# [抜粋]
======

そのとたん、膝が震え、大声で泣きだしていた。

 川岸の母の自転車、激流、母のサンダル・・・・放置された自転車によってフラッシュバックを起こしたのだと思う。


遠い風景

あれは私のせいだったの?
自殺は遺伝なの?

 誰かに聞きたかった。ちがうと言ってほしかった。でも一番近くにいる夫にさえ、固く心を閉ざしていた。

 母の自殺の遠い風景には、妹さんの自殺と、弟さんの未遂事件があり、母自身のノイローゼがあったのかも知れない。母が私を産んだのが昭和33年の冬で、その前年に妹さんが亡くなっている。
 20代の若さで産後の肥立ちが悪く衰弱した母は、一時期ヒステリー状態になり、実家の兄に脳病院へ連れて行かれ電気ショック治療をされたそうだ。
 「ふぬけのようになって、けば(頭髪)が全部逆立っている母チャンを見てぶったまげたよ」
と父が回想していたことがある。

======

# [提供資料]
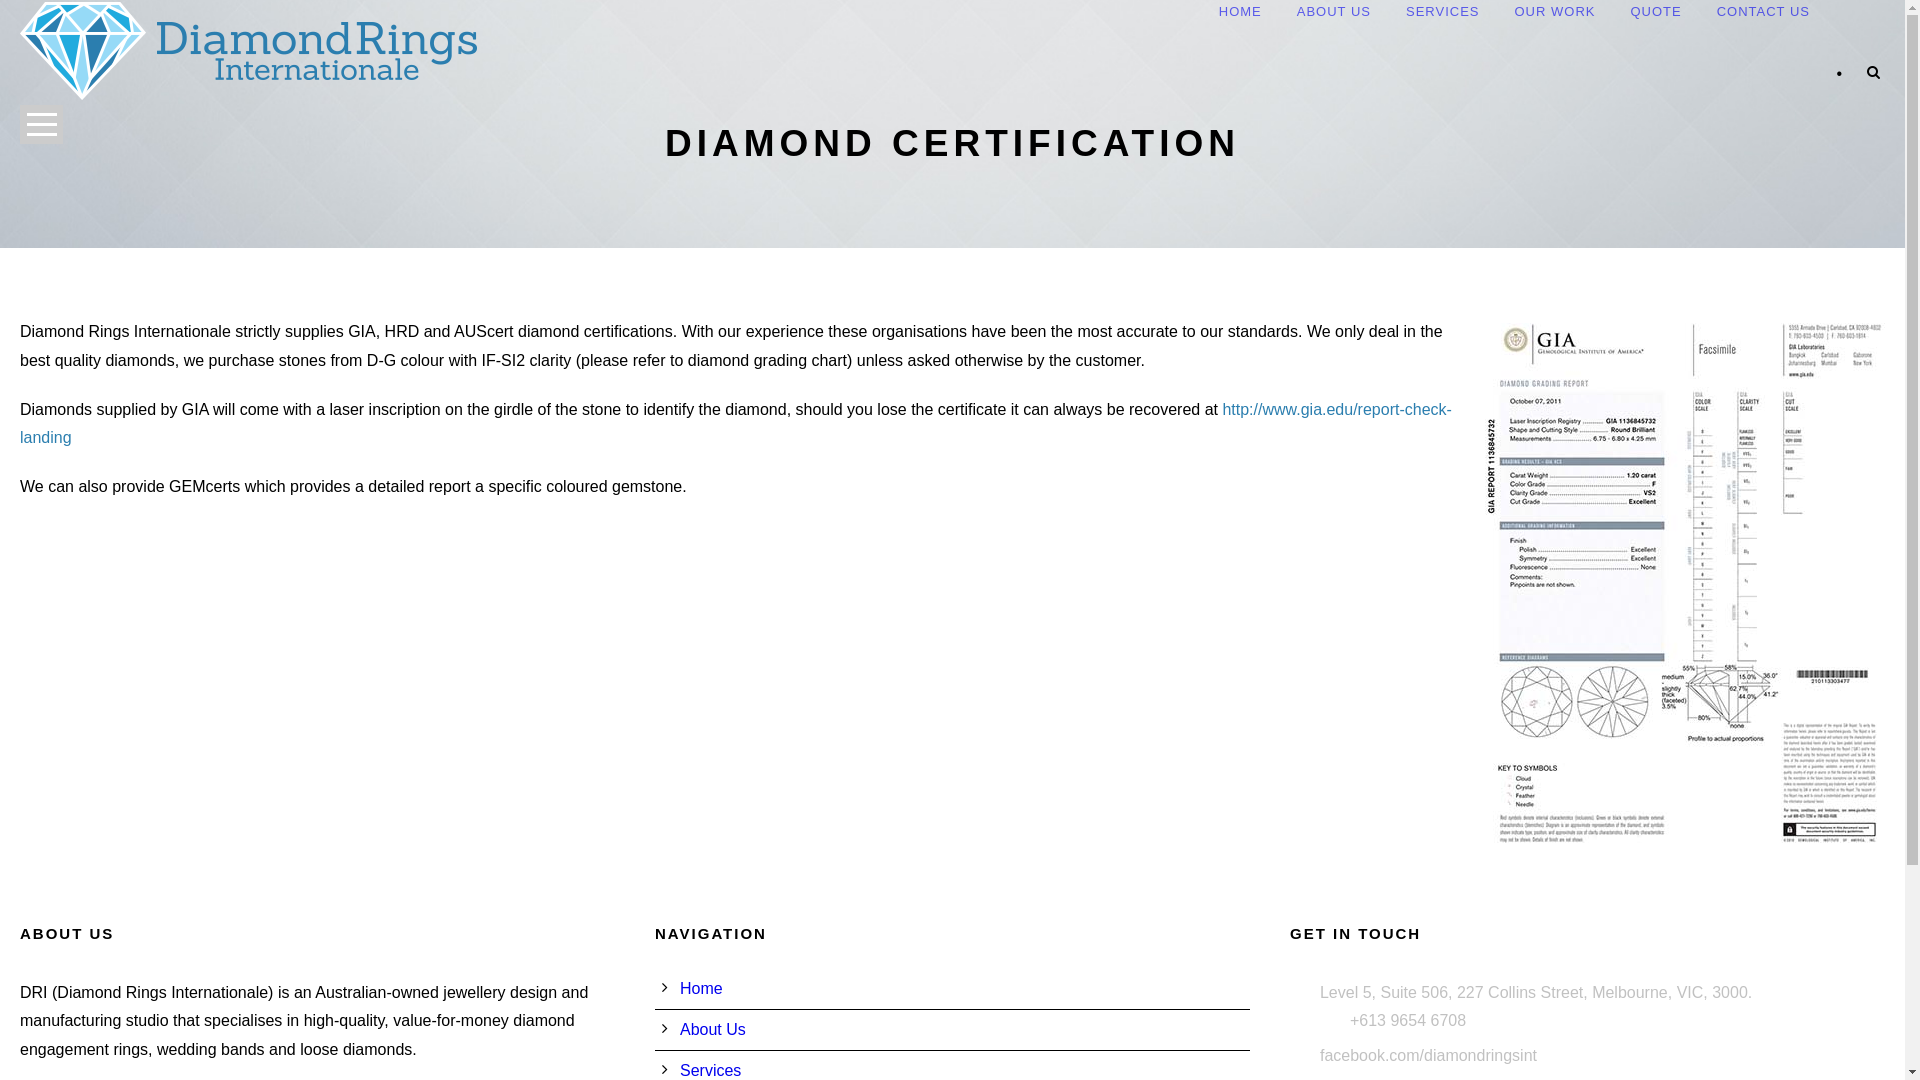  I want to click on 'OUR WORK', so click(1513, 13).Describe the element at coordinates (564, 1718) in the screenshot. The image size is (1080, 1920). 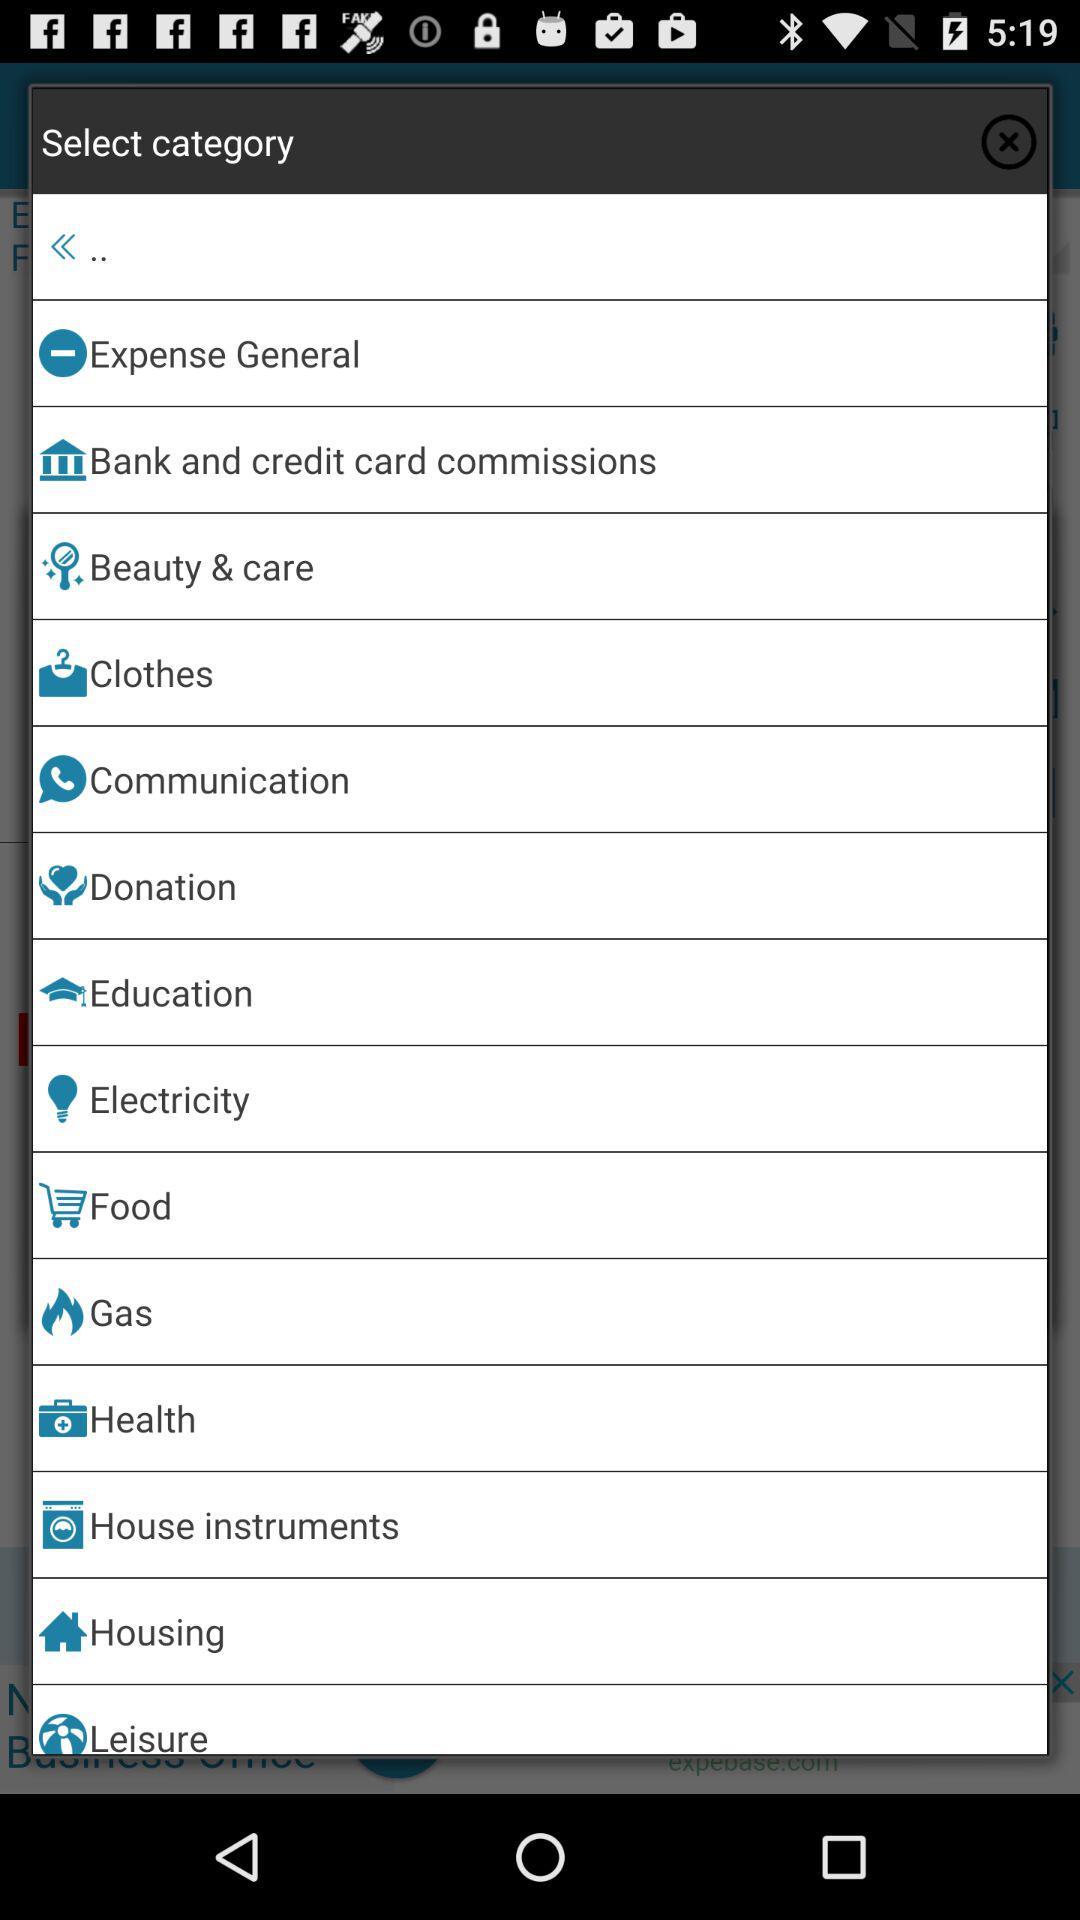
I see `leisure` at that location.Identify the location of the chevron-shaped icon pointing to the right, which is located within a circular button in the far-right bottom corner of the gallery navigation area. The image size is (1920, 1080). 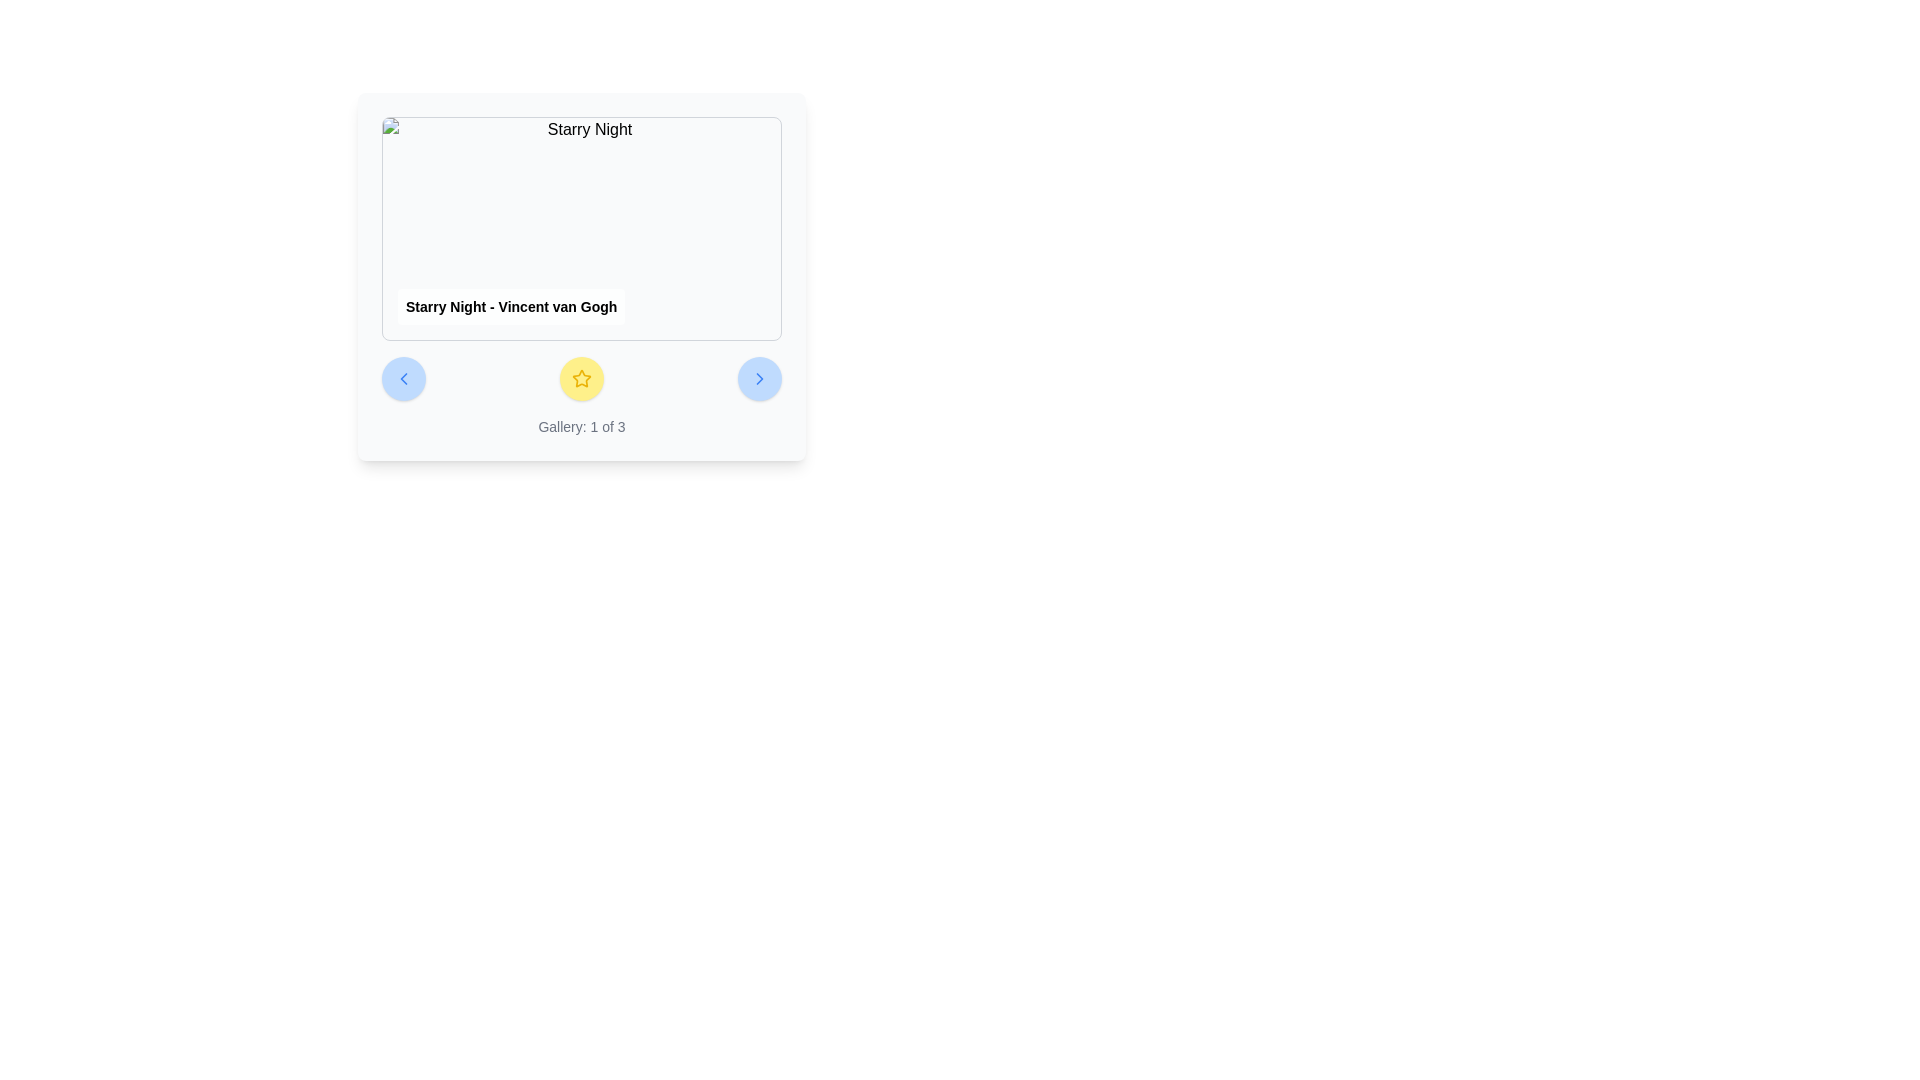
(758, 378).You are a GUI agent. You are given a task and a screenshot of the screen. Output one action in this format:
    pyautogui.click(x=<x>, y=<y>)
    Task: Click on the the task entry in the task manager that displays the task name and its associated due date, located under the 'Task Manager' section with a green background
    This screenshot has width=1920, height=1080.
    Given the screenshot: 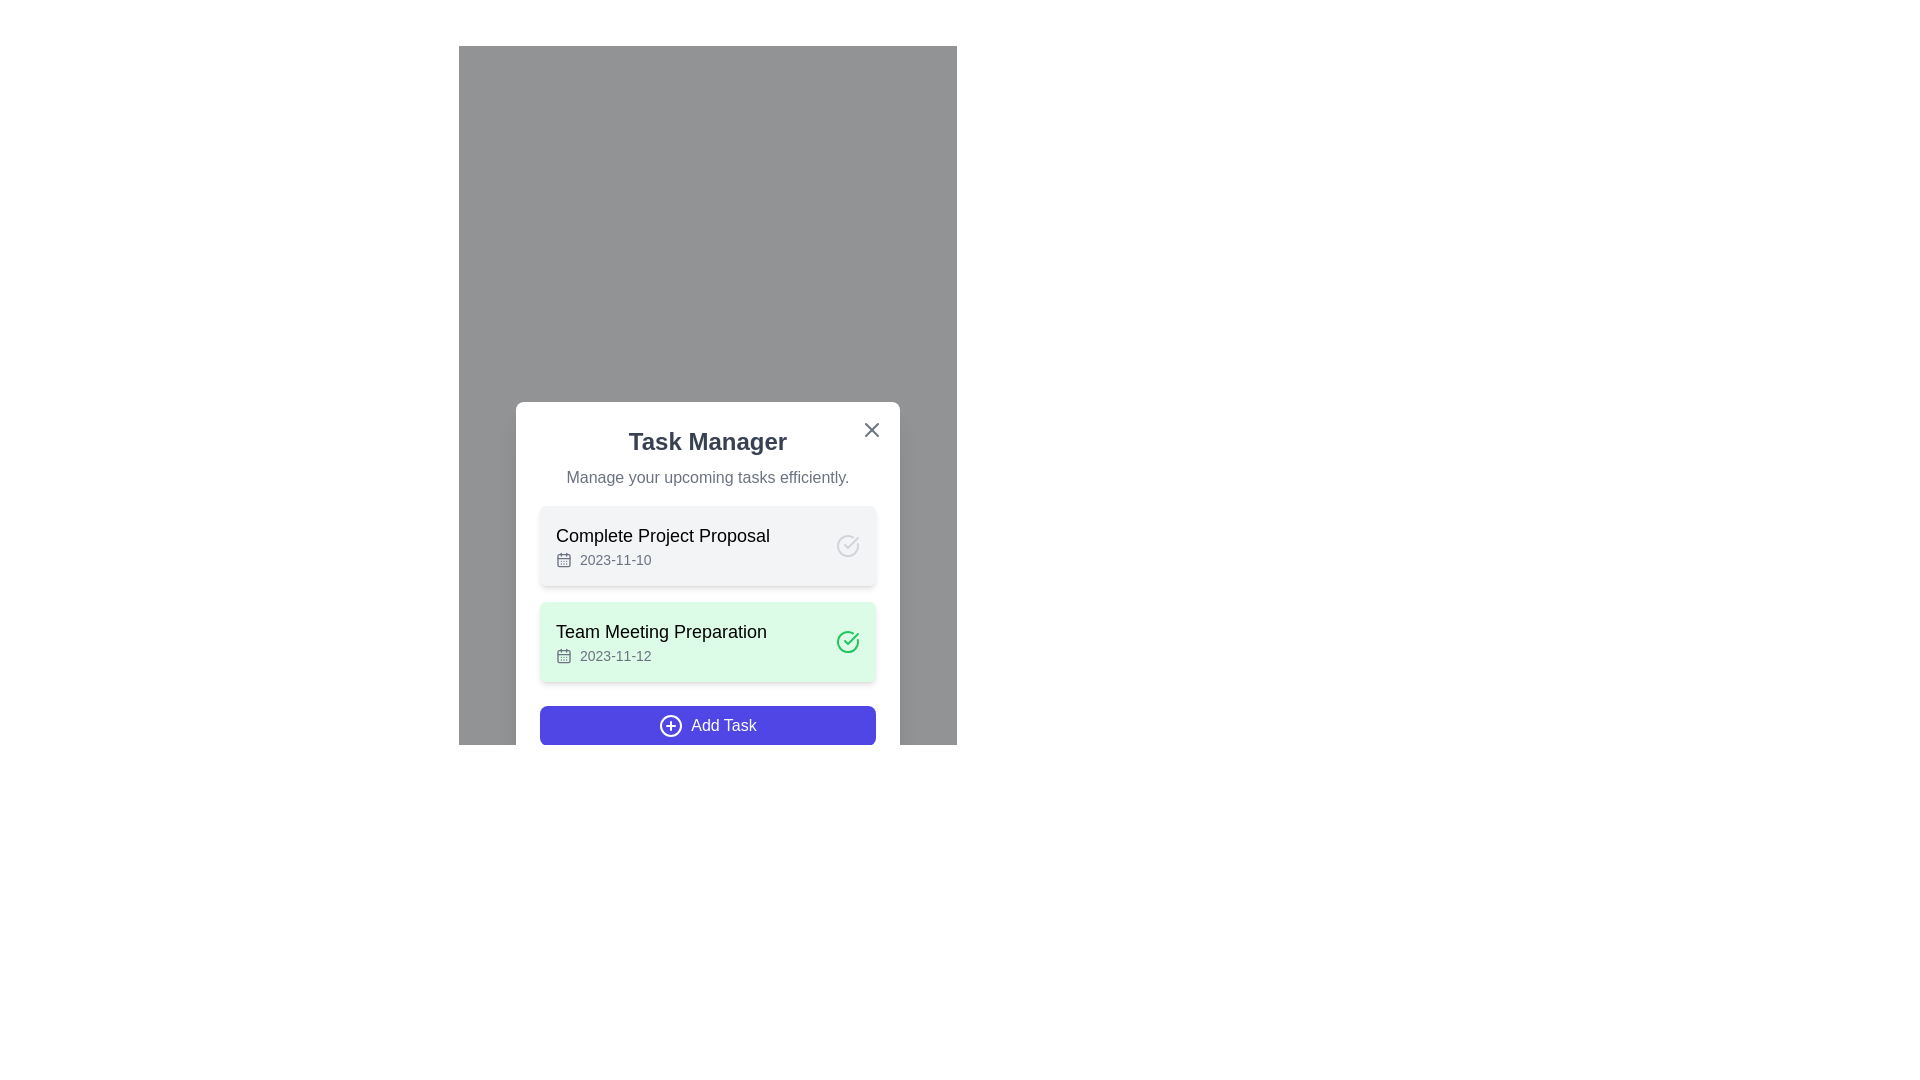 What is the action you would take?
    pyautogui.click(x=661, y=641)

======

# [解答する設問]
1 - 抜粋にある「でも一番近くにいる夫にさえ、固く心を閉ざしていた。」という一文を英語に訳してください。
2 - 抜粋のうち、「そのとたん、膝が震え、大声で泣きだしていた。」から始まり「年に妹さんが亡くなっている。」で終わる部分を、一字も変えずに返してください。

# [回答一覧]
1 - But I had firmly closed my heart even to my husband, the person closest to me.

2 -
そのとたん、膝が震え、大声で泣きだしていた。

 川岸の母の自転車、激流、母のサンダル・・・・放置された自転車によってフラッシュバックを起こしたのだと思う。


遠い風景

あれは私のせいだったの?
自殺は遺伝なの?

 誰かに聞きたかった。ちがうと言ってほしかった。でも一番近くにいる夫にさえ、固く心を閉ざしていた。

 母の自殺の遠い風景には、妹さんの自殺と、弟さんの未遂事件があり、母自身のノイローゼがあったのかも知れない。母が私を産んだのが昭和33年の冬で、その前年に妹さんが亡くなっている。